* **HOW TO COMPLETE THIS TASK**
Each entry is to be given again exactly; drop the images.

* **DATA UNDER STUDY**
---*---

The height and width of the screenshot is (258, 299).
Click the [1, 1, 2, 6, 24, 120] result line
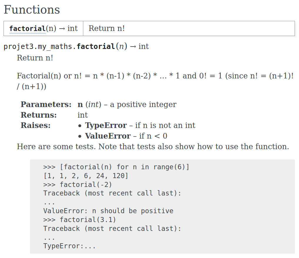click(x=86, y=176)
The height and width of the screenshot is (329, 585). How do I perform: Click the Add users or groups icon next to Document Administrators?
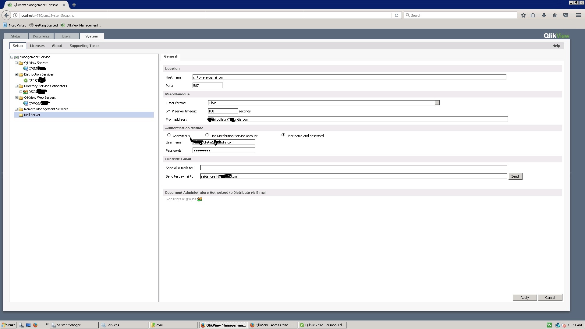[200, 199]
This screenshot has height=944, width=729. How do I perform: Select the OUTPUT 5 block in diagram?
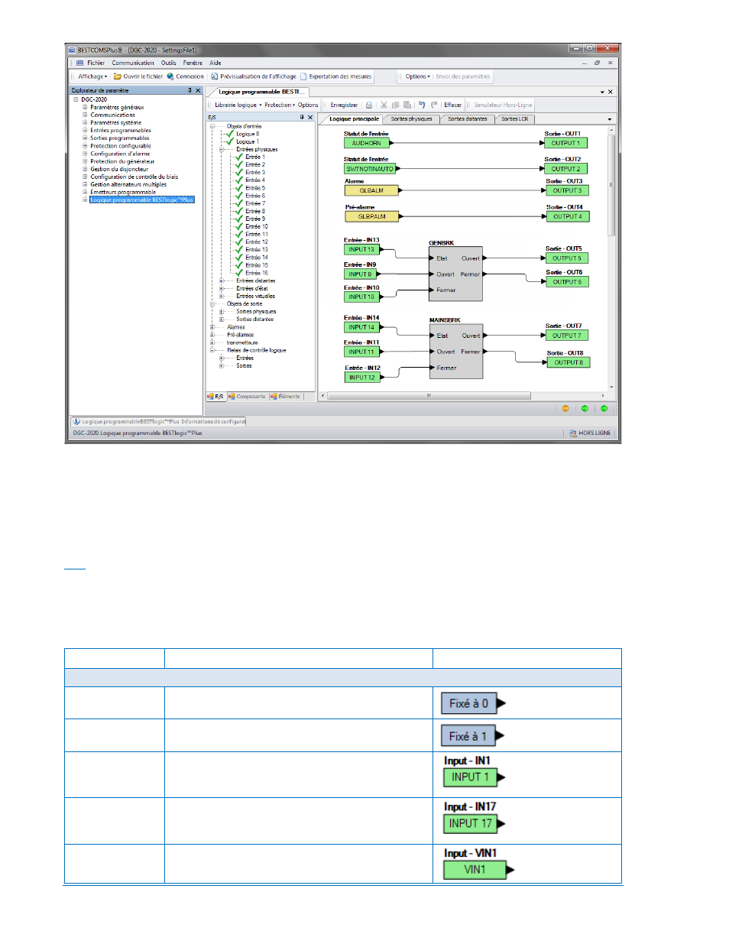567,258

---*---

* **FINISHED TASK**
The height and width of the screenshot is (258, 299).
Click the [1, 1, 2, 6, 24, 120] result line
click(x=86, y=176)
The height and width of the screenshot is (329, 585). How do I perform: Click the Add users or groups icon next to Document Administrators?
[200, 199]
This screenshot has height=944, width=729. How do I perform: Select the OUTPUT 5 block in diagram?
567,258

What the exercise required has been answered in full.